Wednesday, 11 March 2015

Simples....Part the Second

My previous post seemed to strike a chord with many gamers so I felt obliged to expand a little on my thoughts around the whole painting subject. If I am honest this is more about what has inspired me in a deep-rooted fundamental way and how this has influenced my thoughts around painting figures.

Think of Little Wars. Think of all those Britains figures marching across countless battlefields to engage the enemy. Think of the sheer thrill of seeing these glossy metal warriors marching or charging to glory across the battlefields of the world - from the cockpit of Europe to the sand-blasted oasis of the desert to the dusty plains and crags of the North West Frontier.

The figures are basic - even crude - in detail, flat painted with no shading and gloss varnished. BUT they are quintessentially soldiers - straight of back and steely of resolve.

I would challenge any wargamer seeing such a spectacle not being inspired in some way!

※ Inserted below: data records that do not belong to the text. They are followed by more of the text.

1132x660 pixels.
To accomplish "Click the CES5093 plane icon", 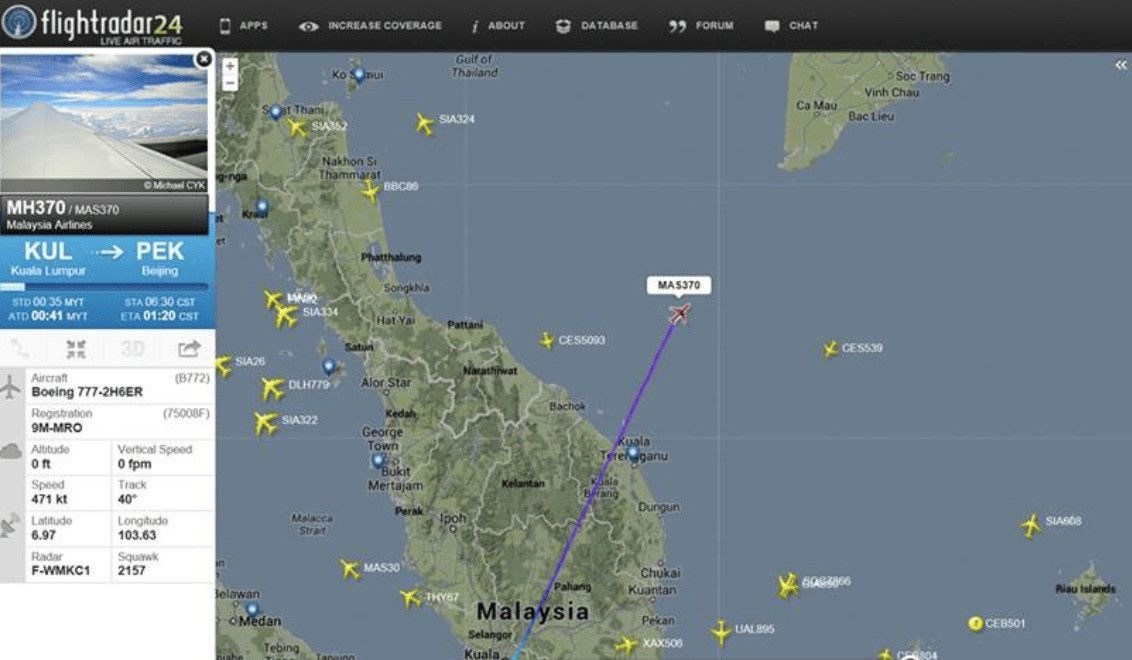I will tap(547, 340).
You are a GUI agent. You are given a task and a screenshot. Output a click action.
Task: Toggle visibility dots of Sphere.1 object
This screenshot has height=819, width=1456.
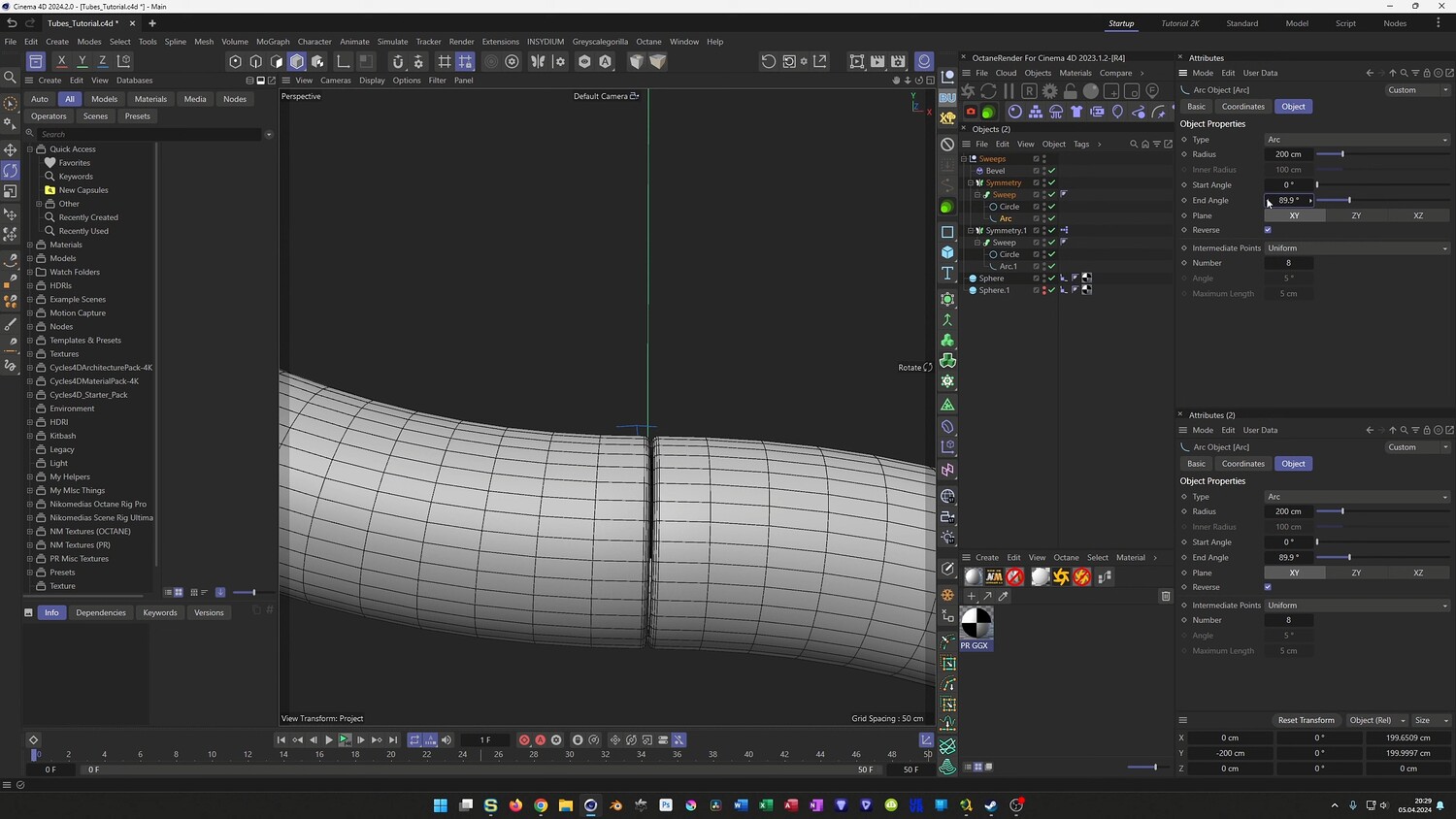(1044, 290)
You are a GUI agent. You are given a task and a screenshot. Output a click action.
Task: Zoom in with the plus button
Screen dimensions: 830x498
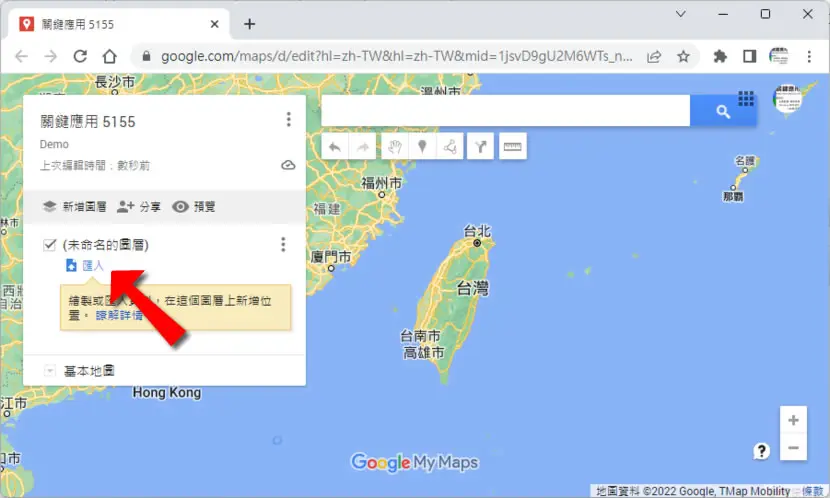[793, 420]
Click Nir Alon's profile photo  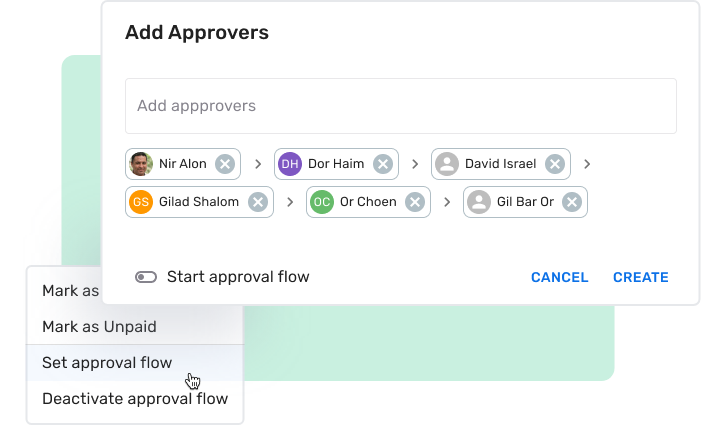pos(141,164)
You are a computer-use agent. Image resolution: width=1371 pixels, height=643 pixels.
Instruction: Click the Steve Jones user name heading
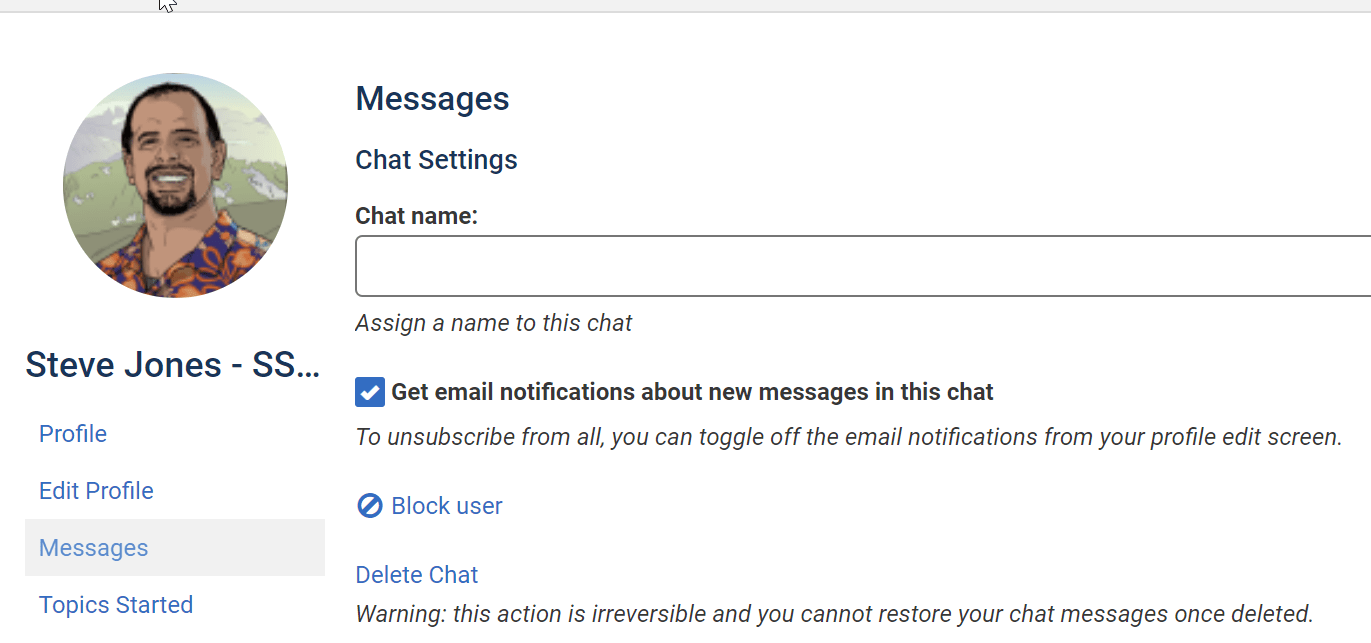click(x=172, y=365)
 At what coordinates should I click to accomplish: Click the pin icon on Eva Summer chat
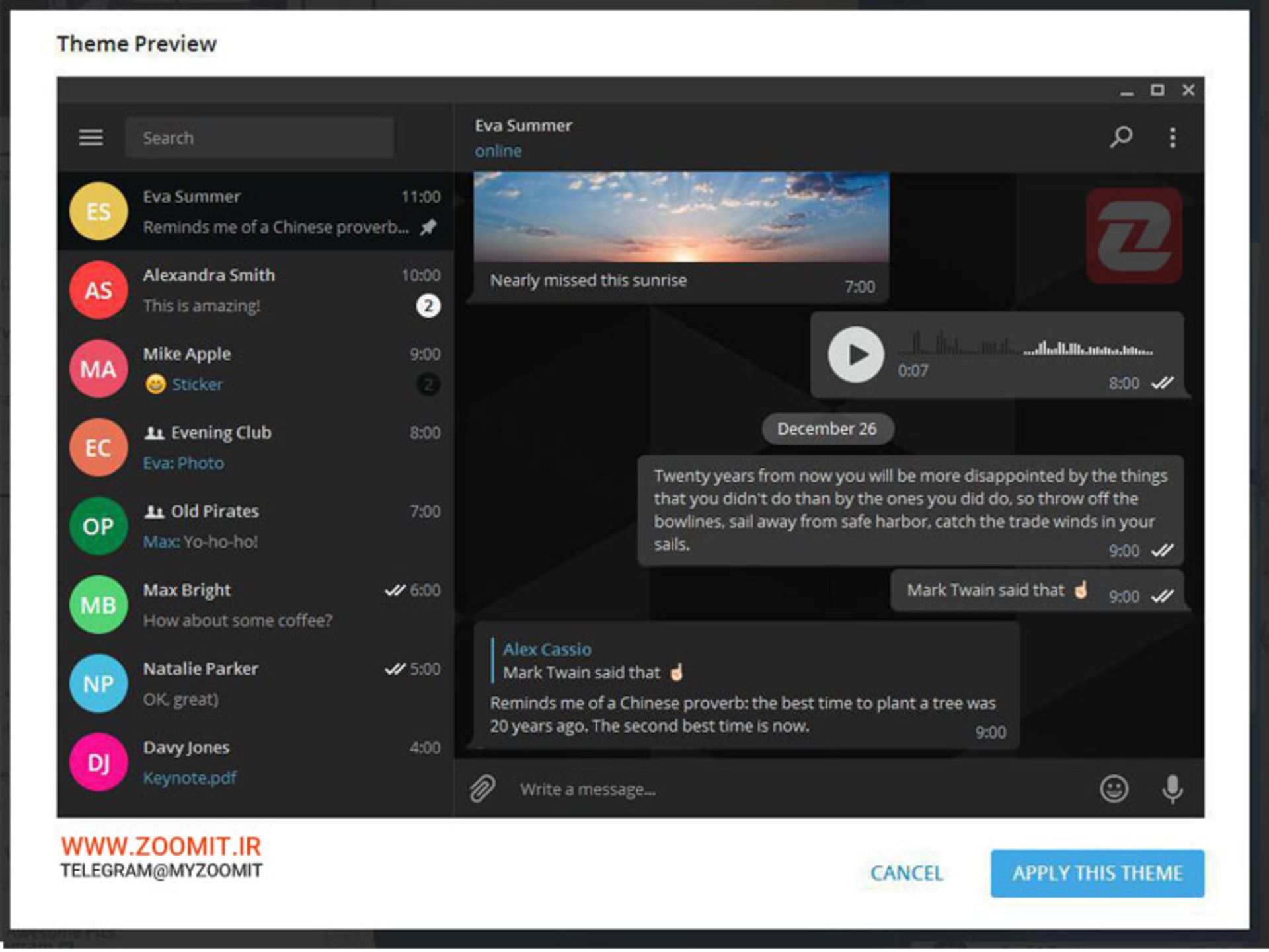pyautogui.click(x=428, y=227)
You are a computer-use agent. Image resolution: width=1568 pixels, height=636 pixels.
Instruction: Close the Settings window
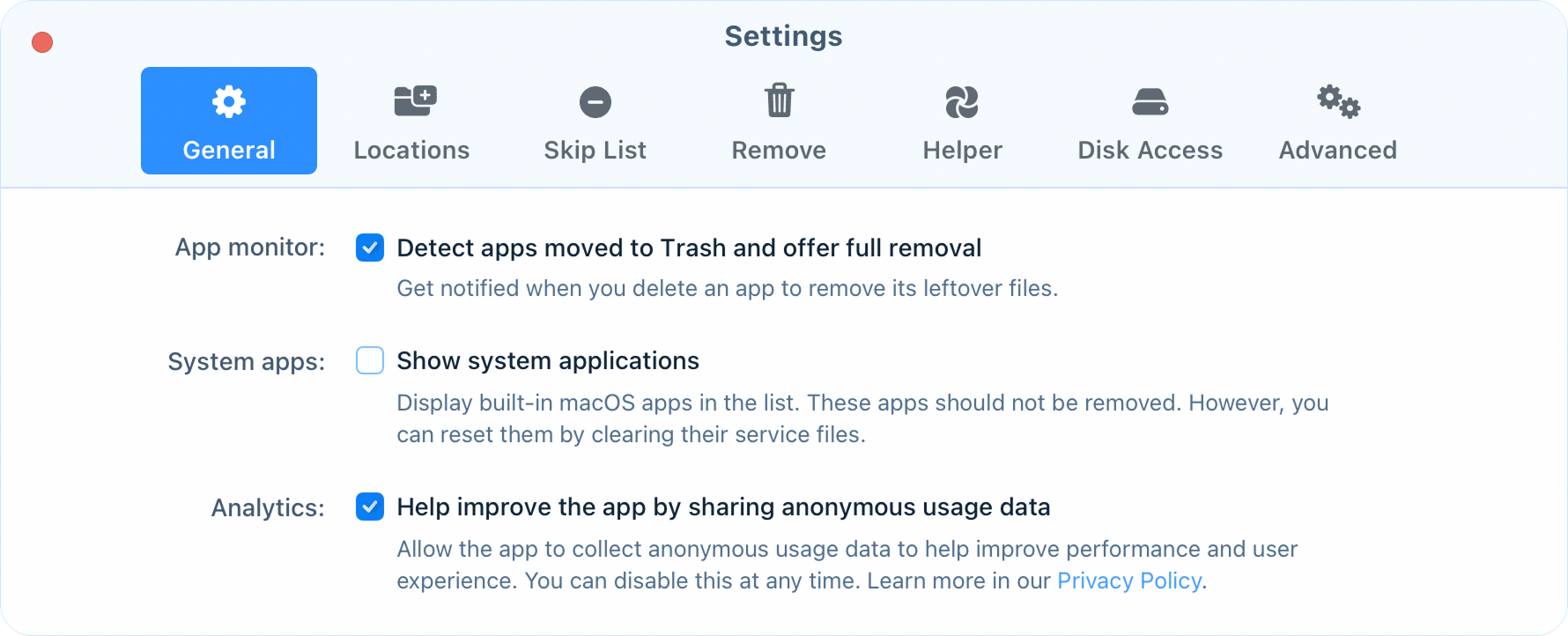click(x=41, y=41)
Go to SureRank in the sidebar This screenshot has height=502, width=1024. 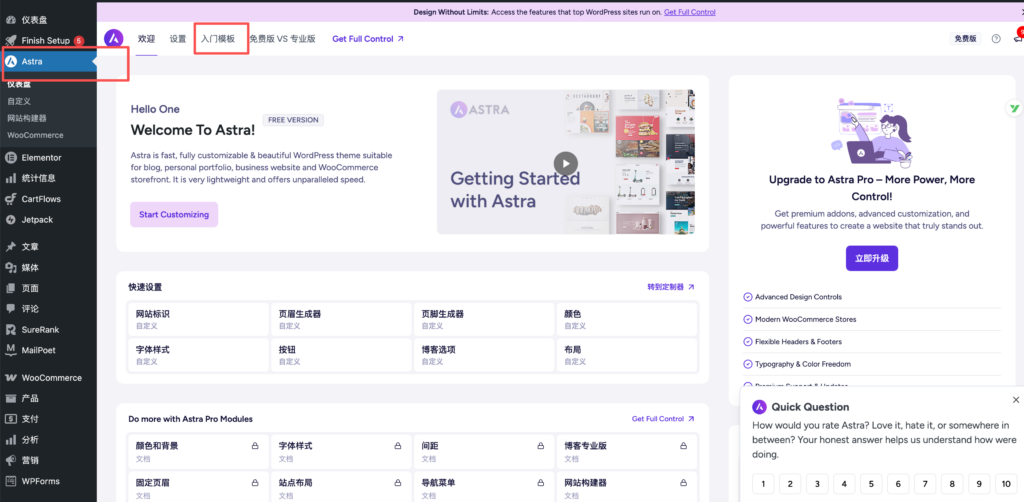(x=42, y=329)
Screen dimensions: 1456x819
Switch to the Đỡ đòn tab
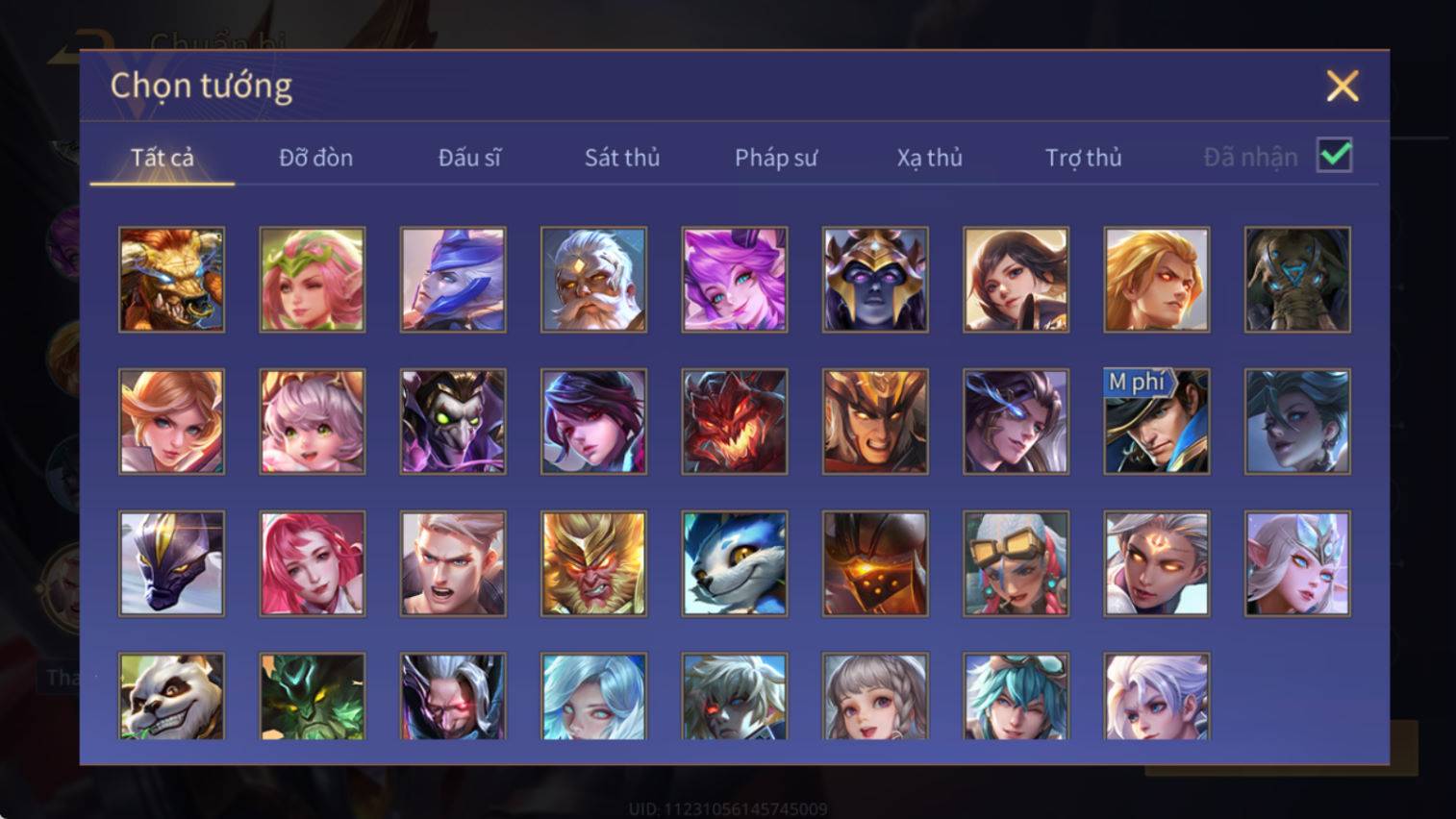click(315, 158)
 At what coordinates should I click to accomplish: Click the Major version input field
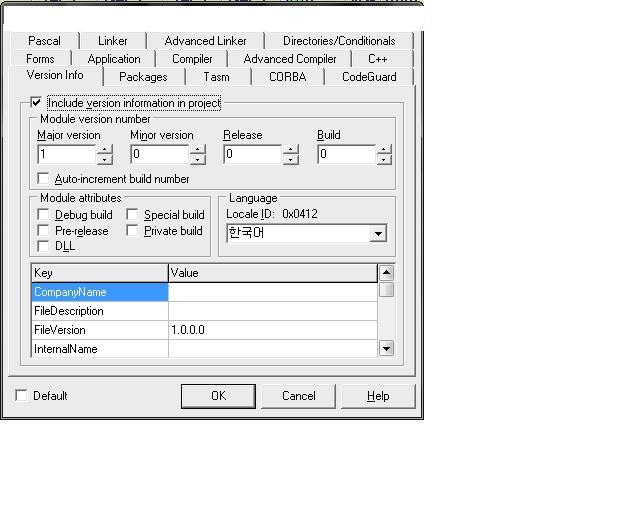point(66,154)
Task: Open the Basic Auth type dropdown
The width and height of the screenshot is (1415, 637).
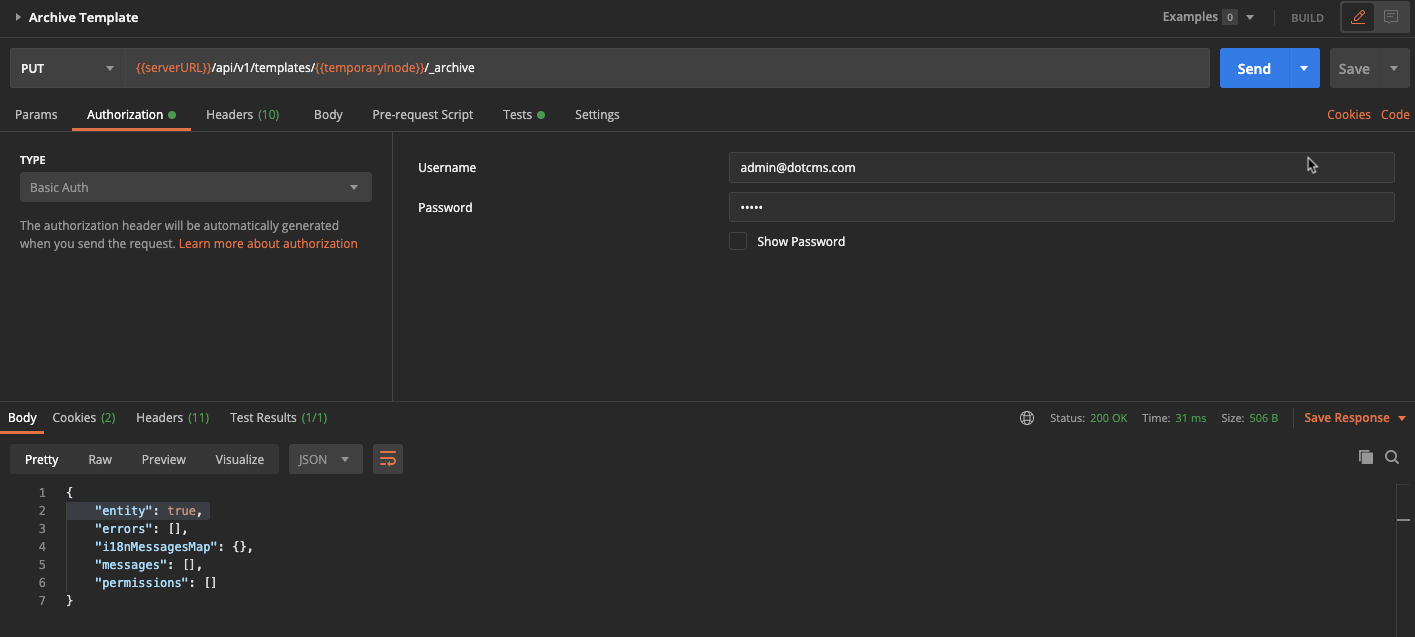Action: (x=195, y=187)
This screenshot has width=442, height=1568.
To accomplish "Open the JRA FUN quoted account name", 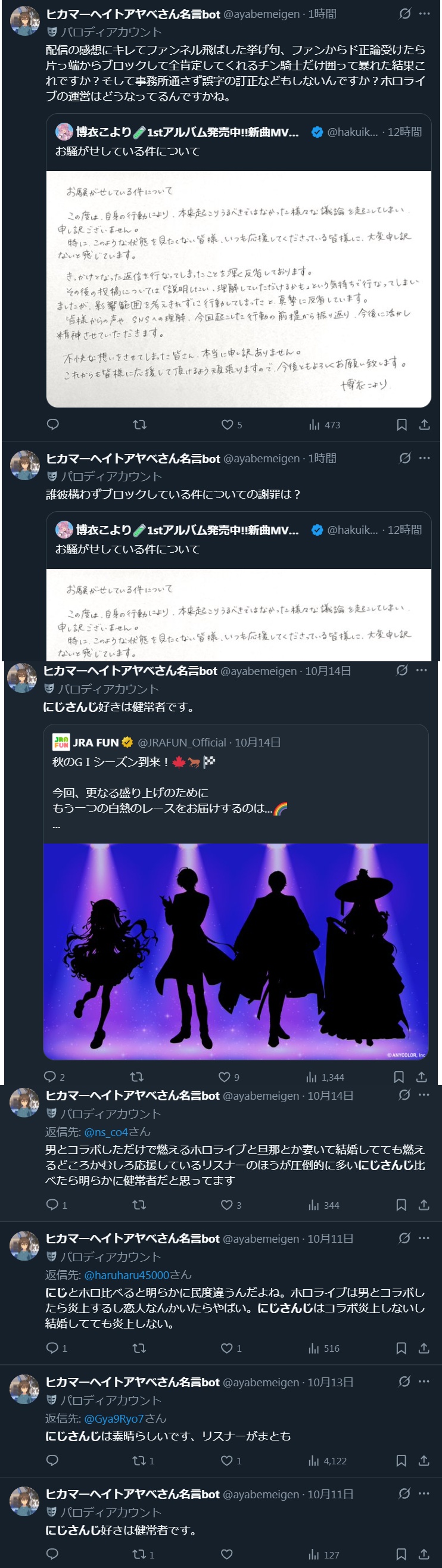I will point(95,742).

My first painted efforts all those years ago were modelled on the techniques used on the old Britains figures and this style is optimised for speed above all. The quality of the figures lent themselves to such an approach as they were pretty basic in respect of detail. I am of the opinion that such a style can be readily used on modern figures - especially if those figures are also fairly basic in terms of detail. Simply put, a state of the art ultra detailed model that is sculpted to within an inch of its metal or plastic life would not suit being painted in such a fashion - it would look plain wrong because if the detail is there then it should be painted.

I am not going to name ranges but I have mentally discarded umpteen manufacturers of figures as being unsuitable for what I want to achieve. I suppose the mantra I have grown into is as follows:

"Basic figures = basic paint job" and "Detailed figures = detailed paint job".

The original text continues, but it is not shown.